REVOLVING BUTTER DISH
Silverplate butter dishes were made in the US from about 1855, but was not until 1880 that they were made in great number and variety.
In America the production of butter, until the rise of factory production about 1860, was a household affair and wooden round, cup-shaped butter
molds or “prints” were used by farmers.
It was to accommodate this “prints” that most butter dishes had the shape of a round vessel with a high-domed cover and a pierced platform, so
that the melted ice used to cool the butter could drain into the container below.
What to do of the covers when it was removed while the butter dishes were in use was a practical problem.

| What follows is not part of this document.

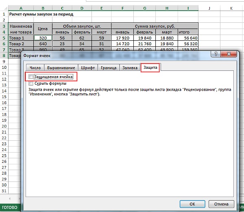
Task: Click the Защита tab
Action: click(150, 68)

The first solution devised by
manufacturers was the use of hinges, but they tended to break. Around 1885 were produced butter dishes balanced on edge in a rack or with
an arched handle from which the cover could be hung when the butter was being removed.
One of the most popular solutions of the problem was the "revolving butter dish". In this case the cover was held by pins on either sides and by
turning a handle the cover rolled around under the base.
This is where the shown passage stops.